Approach

The image below outlines the architecture and approach to centrally aggregate GPU and VM telemetry from end user virtual machines (VMs) hosted in the cloud provider's datacenter. The metrics are aggregated using OpenTelemetry (OTel) and synchronized to a centralized Time Series Database at the controller for end-user visualization and analytics.

Info

Only Ubuntu 22.04 and 24.04 OS based VMs are currently supported for integrated metrics.

Key Capabilities¶

Open Standards¶

Uses OpenTelemetry for portability and extensibility

Multi-VM Scaling¶

Architecture supports deployment across many VMs

Tenant Isolation¶

Metrics collected per-host, enabling multi-tenant observability

No Kernel Modules¶

All exporters and collectors run in user space

Central Time Series Database¶

Metrics data from all the VMs under management is aggregated in a time series database co-located on the controller.

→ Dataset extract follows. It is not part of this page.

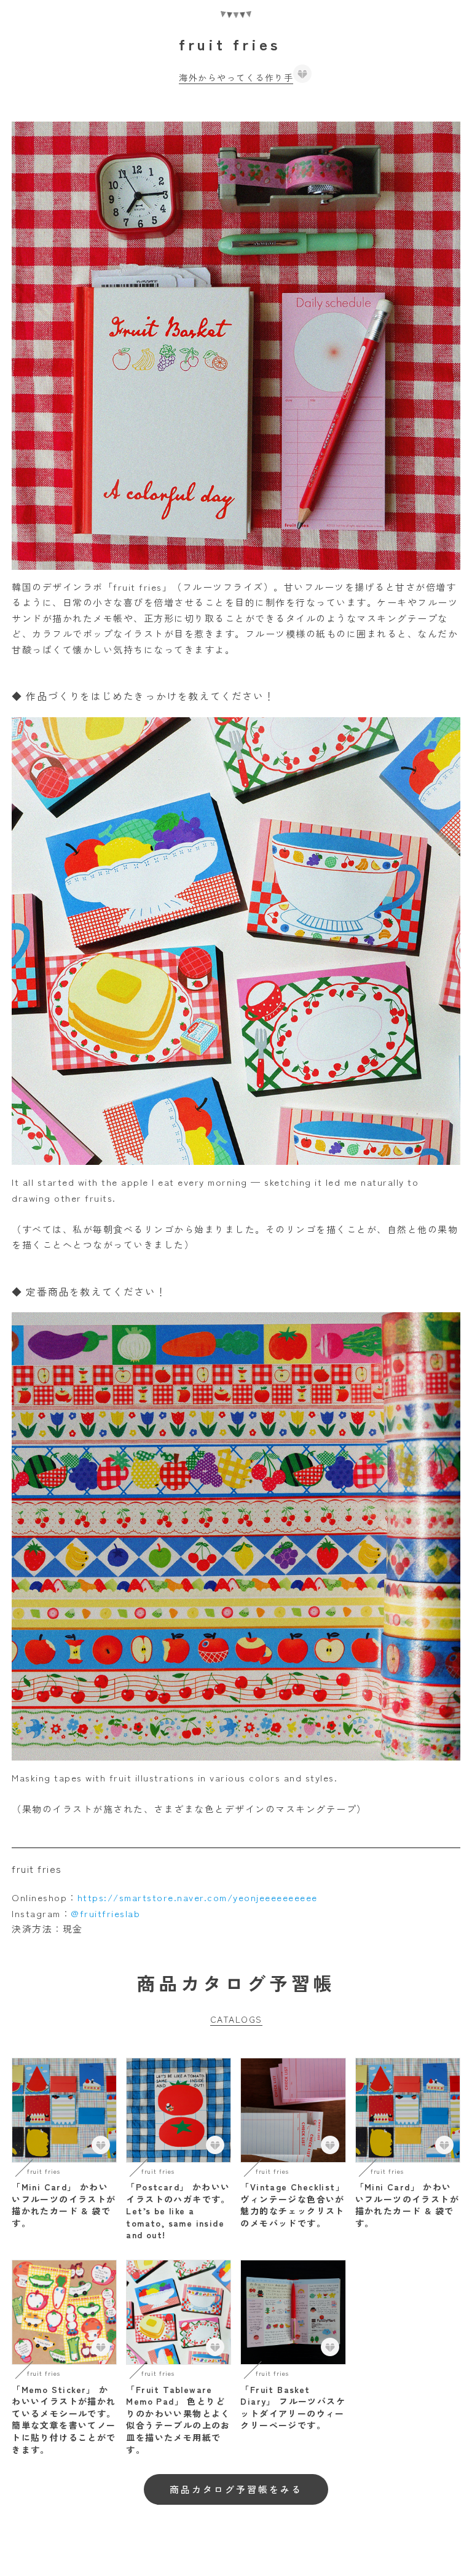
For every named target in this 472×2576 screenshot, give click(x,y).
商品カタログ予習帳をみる (236, 2489)
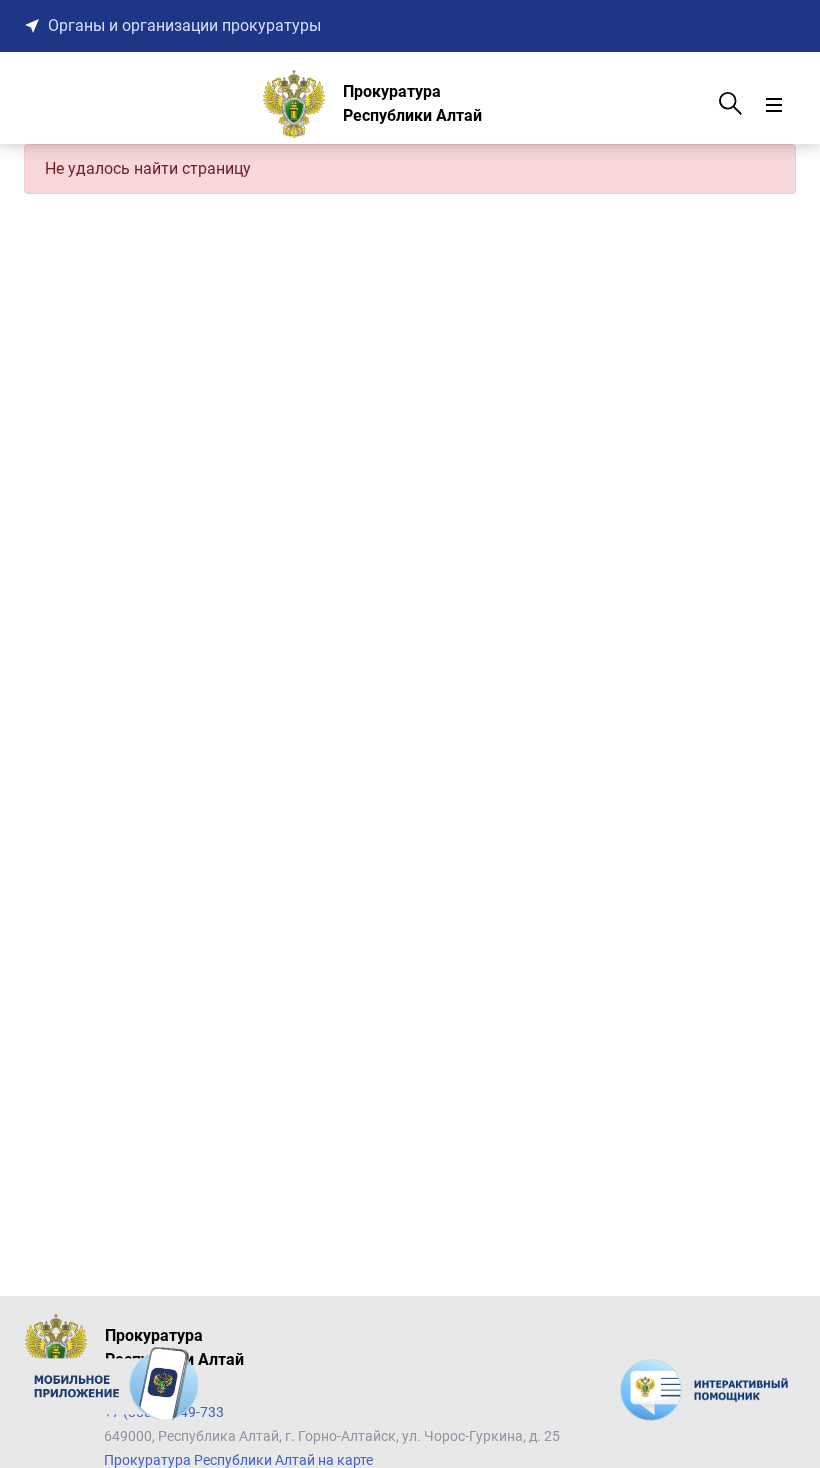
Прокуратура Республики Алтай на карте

This centralized telemetry backend:

Stores time-series data from all VMs
Supports querying and dashboard rendering
Implements retention and downsampling policies

Components¶

The following modules are used for metrics aggregation at the Virtual Machine.

NVIDIA DCGM Exporter¶

This component collects GPU-related metrics such as:

Memory utilization
Core utilization
Temperature
Health status

Host Metrics Exporter¶

This component collects VM/system-level metrics including:

CPU usage
Memory usage
Disk I/O
Network statistics

OpenTelemetry (OTel) Collector¶

This is operated as a local service on the VM.

It scrapes data from the DCGM and Host Metrics exporters
Normalizes and prepares metrics
Forwards metrics to the central TSDB at the controller

Important

By default, metrics data is aggregated from the VM to the centralized TSDB every 60 seconds.